Flat windows chop up the smooth contours of this Gehry-designed health center. Scientists at the Fraunhofer Institute in Germany have developed an economical process for bending large sheets of glass. Credit: Wikipedia.
The southern elevation of architect Frank Gehry’s design for the Lou Ruvo Center for Brain Health in Las Vegas, Nev., rises and swells in waves of steel and glass crashing over each other as if caught in a confluence of currents going in opposite directions. However, the building’s windows break up the smooth motion of the waves—some are carved out of the curves, some look as if they are tentatively balanced on top of the wave. The viewer’s eye wants the windows assume the contour of the building like a leaf would on a wave.
However, curved glass panels are expensive to manufacture, and even more so when each one is different. The process involves making a mold of the shape, laying a sheet of glass on top of it, loading the mold-glass rig into a furnace and heating it to a temperature where viscous flow of the glass allows it to slump and conform to the mold’s contour. The piece must be closely monitored—remove the glass too soon, and you don’t have the right shape; wait too long, and you get pressure marks at the support points.
Fraunhofer Institute researchers inspect a curved glass panel in front of the test furnace. Credit: Fraunhofer IWM.
Researchers at the Fraunhofer Institute for Mechanics of Materials IWM in Germany have found a way to economically produce bent glass pieces by getting rid of the mold itself. In a press release, scientist Tobias Rist says, “It’s no longer necessary to produce a special steel mold.”

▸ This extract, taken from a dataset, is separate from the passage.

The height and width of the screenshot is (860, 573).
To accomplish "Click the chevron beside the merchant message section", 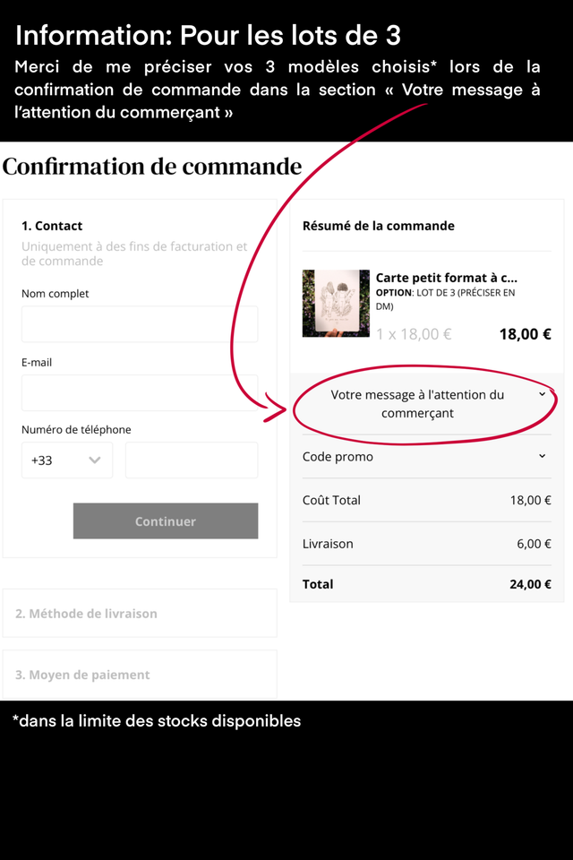I will [542, 394].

Instead of forcing a sheet to conform down onto a mold, they have found a way to have the form fall away from the sheet so that only the necessary parts of the glass sink into it. The process uses an array of pins or rods, similar to the “pin art” gadgets that make impressions of things pressed into them, like hands, faces, etc. A sheet of glass is slid onto the flat array and rolled into an already hot furnace. The array is programmed to assume the desired geometry after the assembly is in the furnace.
In the press release, Rist says, “Our process is roughly six-times faster than the conventional process, as well as being considerably more energy-efficient and cost-effective.”
Energy is saved because the furnace is held at temperatures slightly below that at which the glass becomes viscous. The additional heat needed to cause viscous flow is applied only to the spots that need to deform. Time and more energy are saved because the furnace can be kept hot between pieces, and additional cost is saved by eliminating job-specific mold forms.
The new approach allows for more precise control of the process. Rist says, “While the conventional process relies a great deal on trial and error, we simulate the process and the material behavior on a computer. We then compare the outcome with the results from physical tests so we can identify and implement the most favorable process conditions.”
The Fraunhofer team has demonstrated the process on sheets of glass measuring approximately one meter square. Those sizes are big enough for a guy like Gehry to work with.